**ВЫБРАННЫЙ ОТРЫВОК**
# # # # #

С конца первой половины I тыс. н. э. даосизм дополняется по-даосски же понятым буддизмом [177][178], выступающим главным образом в интеллигентской среде традиционного Китая в форме чань-буддизма. Интерпретированный в таком ключе буддизм определенно проступает в творчестве таких известных авторов V в., как Се Линъюнь и Бао Чжао, становясь органическим компо­нентом китайской культуры в эпоху Тан.

Конфуцианство и даосизм в сущности представляли собой взаимодопол­няющие и взаимоуравновешиваюшие (по аналогии с парадигмой «инь— янь») полярные компоненты внутренне противоречивого, но и удерживаю­щегося на этом противоречии мировоззренческого комплекса традиционно­го Китая. Будучи ориентированными на различные сферы жизни, первый — на внешнюю, общественную, отчужденную, второй — на внутреннюю, лич­ностную, интимную, они по сути не вступали в прямую конфронтацию друг с другом.

Каждое из этих течений в какой-то степени признавало правоту и своего оппонента. Поэтому неверно было бы, как отмечает Е.А.Торчинов, рассмат­ривать их только как противоположные. На протяжении своей истории дао­сизм неоднократно впитывал в себя конфуцианские идеи, а взгляды некото­рых даосских мыслителей могут просто квалифицироваться как даосско-кон­фуцианский синтез, причем, как, к примеру, у Гэ Хуна. конфуцианскими бы­ли прежде всего их социально-политические взгляды.

# # # # #

**ИСХОДНЫЕ ДАННЫЕ**
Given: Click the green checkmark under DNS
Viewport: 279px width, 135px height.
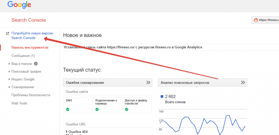Looking at the screenshot, I should pos(68,109).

# # # # #

**ЗАДАНИЕ 1**
Объясните, почему конфуцианство и даосизм, согласно отрывку о конфуцианстве и даосизме, по сути не вступали в прямую конфронтацию друг с другом.
**ЗАДАНИЕ 2**
Напечатайте дословно часть отрывка о конфуцианстве и даосизме от слов «С конца первой» до слов «в эпоху Тан.» включительно.

**РАЗБОР РЕШЕНИЯ 1**
Они были ориентированы на различные сферы жизни. Конфуцианство обращалось к внешней, общественной, отчужденной сфере, а даосизм к внутренней, личностной, интимной.

**РАЗБОР РЕШЕНИЯ 2**
С конца первой половины I тыс. н. э. даосизм дополняется по-даосски же понятым буддизмом [177][178], выступающим главным образом в интеллигентской среде традиционного Китая в форме чань-буддизма. Интерпретированный в таком ключе буддизм определенно проступает в творчестве таких известных авторов V в., как Се Линъюнь и Бао Чжао, становясь органическим компо­нентом китайской культуры в эпоху Тан.